Todo ocurrió en la madrugada del 11 de agosto, cuando un taxista de Palma se encontró en una situación que nadie desearía. Había recogido a dos pasajeros en la plaza de España y se dirigieron a Esporles. Todo parecía ir bien hasta que, durante el trayecto de regreso, uno de los ocupantes decidió bajarse sin más y no volver.
Una vez de vuelta en Palma, el conductor le pidió al segundo pasajero que pagara la carrera completa, que sumaba 62,65 euros. En ese momento, el hombre simplemente dijo que no tenía dinero y se negó a pagar. ¿Quién puede imaginarse algo así? Un viaje se convierte en un auténtico quebradero de cabeza.

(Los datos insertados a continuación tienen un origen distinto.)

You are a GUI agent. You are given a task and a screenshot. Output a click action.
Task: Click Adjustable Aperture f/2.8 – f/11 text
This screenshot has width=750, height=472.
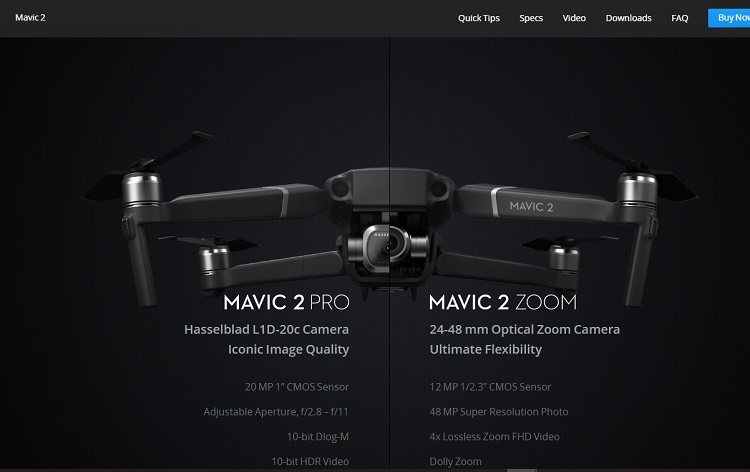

La intervención de la Policía Local
Frustrado por la situación y con un pasajero todavía dentro del taxi que no mostraba intención alguna de pagar, el taxista decidió actuar. Se dirigió a las dependencias de la Policía Local en Son Dameto alrededor de las 04:30 horas. Allí llegó con su pasajero moroso y solicitó ayuda para resolver este embrollo.
Los agentes escucharon ambas versiones y rápidamente identificaron al joven, un español de 28 años. Al final del día, esto acabó convirtiéndose en una denuncia por un presunto delito leve de estafa. Es triste pensar que por culpa de unos pocos haya quienes vean su trabajo desmerecido. El taxista ya había perdido esa carrera… pero esperemos que esta historia sirva como una lección para todos.